We are drowning in spammy outreach and weak discovery calls. Buyers show up guarded. After watching Adam Erhart lay out his client-getting system, I’m convinced the solution isn’t more pitch. It’s power. My stance is simple: stop persuading and start qualifying. Make prospects prove they belong before they ever see your calendar.
Why Adam’s Gatekeeper Mindset Works
Erhart argues that the best closers barely sell at all. They control access. They set standards. Prospects do the chasing. That flips the usual dynamic and removes pressure from both sides.
“The best closers I know barely sell at all.”
That line stuck with me. As someone who has built businesses across marketing, crypto, and social, I’ve seen smart founders burn out trying to “handle objections.” They fight the wrong battle. Human decision-making runs on simple triggers. If you queue them in the right order, resistance drops and action rises.
“Each small commitment makes the next commitment 73% more likely.”
That isn’t a cute tactic. It’s behavior science. And it beats charm every time.
The Triggers That Flip the Script
Erhart highlights three forces that show up in every buyer’s head. Use them in sequence and people move themselves forward.
- Micro commitments: Start tiny. Get a yes to a quick check-in, then another yes to a simple choice.
- Psychological reactance: Gate access. When people might not qualify, interest spikes.
- Loss aversion: Make the risk of missing out feel real. Access, not time, creates urgency.
He backs it with hard numbers and plain examples.
“When you tell someone that they might not qualify for something, their desire for it increases by up to 300%.”
“We fear losing something twice as much as we enjoy gaining it.”
And he doesn’t leave it abstract. He gives scripts that turn these triggers into action. Short, low-pressure opener. A simple A-B-C-D bottleneck question. Specific proof. Then a firm, limited set of time choices. The tone is confident, not needy.
The POWER Moves That Matter
Here’s the sequence I’d implement first, in his words and mine:
- P — Pattern interrupt: Lead with “Just curious…” instead of a thank-you auto-reply.
- O — Open loops: Share a quick, concrete result to spark curiosity.
- W — Worthiness tests: State your standards. Let them explain why they fit.
- E — Escalation: Move from tiny asks to a clear booking choice.
- R — Reactance: Offer limited access, not countdown hype.
This is not about tricking people. It’s about installing order. You reduce friction for the right buyer and raise it for the wrong one.
My Take for Founders and Creators
I care about two things: results and reputation.

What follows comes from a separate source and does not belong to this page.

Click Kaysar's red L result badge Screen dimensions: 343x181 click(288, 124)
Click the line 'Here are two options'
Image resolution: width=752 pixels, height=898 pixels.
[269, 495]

Used well, this method boosts both. The gatekeeper stance filters out tire kickers, which protects your time. It also signals confidence, which attracts serious buyers.
Will some call this scarcity theater? Maybe. They’re missing the point. Manufactured pressure feels gross. Earned exclusivity feels safe. Erhart even warns against faking it: if you’ll take anyone with a credit card, people smell it a mile away.
Here’s how I’d apply this right now:
- Clean your entry points. Ditch the “How can I help?” reply. Use a short identity check.
- Ask one bottleneck question with fixed options. Make them choose.
- Share one specific client win, not a vague promise.
- Offer two time slots. Never ask, “When works?”
- Automate a two-hour “release or lock” follow-up. Let loss aversion do its job.
If you sell high-ticket services, this is oxygen. If you sell lower-ticket offers, run the same logic in your funnels. The psychology scales.
Final Word
My opinion is firm: stop chasing. Become the gatekeeper and make prospects qualify for your time. Erhart’s approach respects how people decide and respects your calendar. That’s a win.
Action steps for this week: rewrite your first reply, add a bottleneck question, and put two calendar choices at the end. Then install a short, timed follow-up. Track response times and show rates. You’ll feel the shift fast.
Sell less. Screen more. Let the right clients fight for the spot.